Tuesday, 1 December 2020

Undead Centaur

Where the rivers run dry, where there is only drought and despair and the bones of our livestock... There it is said that on the driest days, the days without hope, the parched lands cough up their secrets and cough up their dead. Mysterious creatures - creatures who had been noble, wise even, in some long past life - rise stripped of flesh, rendered hideous and viscious by their restless sleep. It is a terrible place.

In Oldhammer's calendar, December is traditionally "Deadcember" and is a month for painting your undead. (Some might think I've quite enough of death in the last month, but anyway...) Now, I don't know if I'll get around to anything else specifically Undead related this month, so this is technically cheating, as it wasn't a project for Deadcember, but my November entry for Jamie Loft's Monthly White Dwarf Painting Challenge. Every month a WD is selected and the challenge is to paint a model that appears in it or is inspired by it. November's selection was WD119. I took inspiration from the Undead Centaur conversion by Andy Warwick on page 56 and went about creating my own skeleton centaur.

The human torso comes from a Reaper Warlord skeleton archer, the horse is a plastic 4th/5th ed skeleton steed. It's hard trying to work out how to make a mythological skeleton appear realistically dynamic. After extensive google image and ebay searching, the Reaper skelly seemed the best option, reaching for his quiver, although it involved a lot of cutting away.

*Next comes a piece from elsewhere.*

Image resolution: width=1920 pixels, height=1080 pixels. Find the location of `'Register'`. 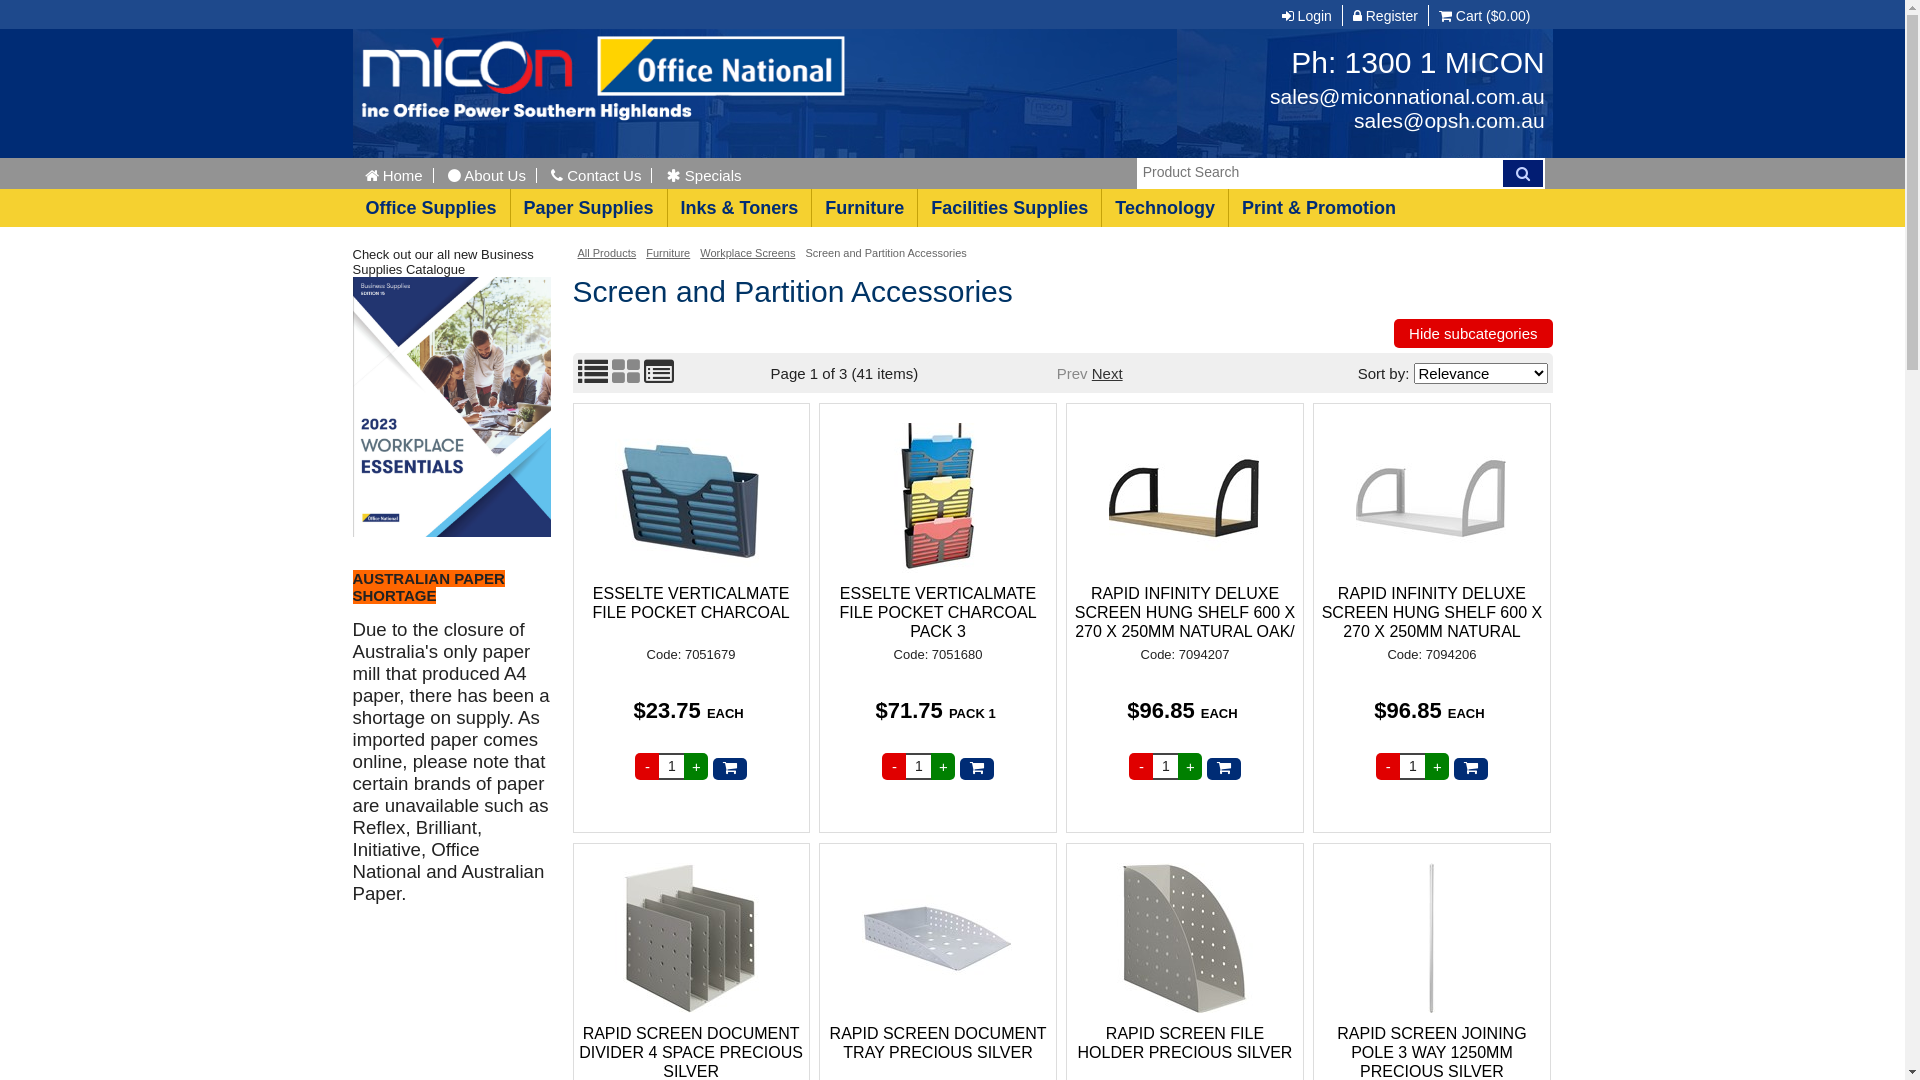

'Register' is located at coordinates (1384, 15).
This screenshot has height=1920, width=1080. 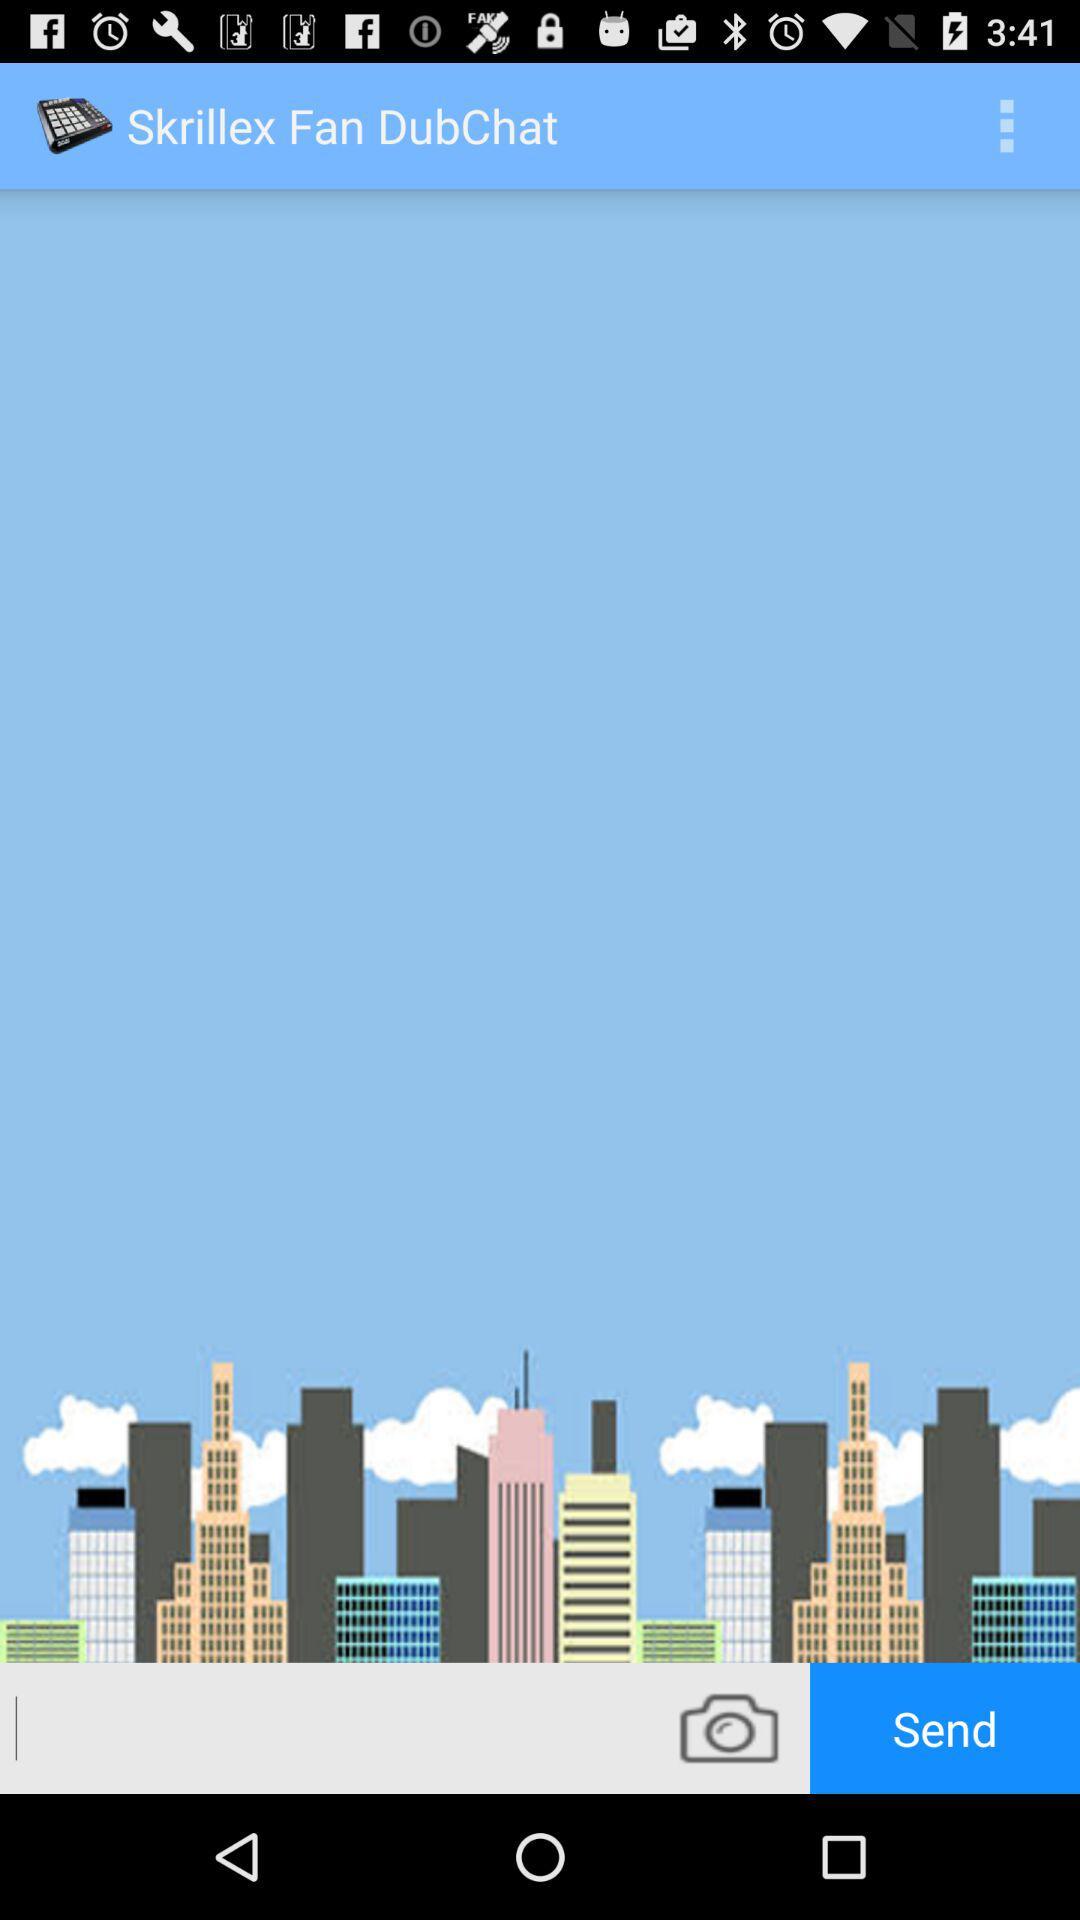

Centaur anatomy is troubling at the best of times. What are they doing with both human and horse ribcages? How can they have so many limbs? Stripping the centaur back to the skeleton makes these questions of anatomy all the more baffling. But as long as you don't look too close, I think the unity of the conversion works. Just about. A fun project, although the posing and sticking together was nowhere near as simple as I thought it would be.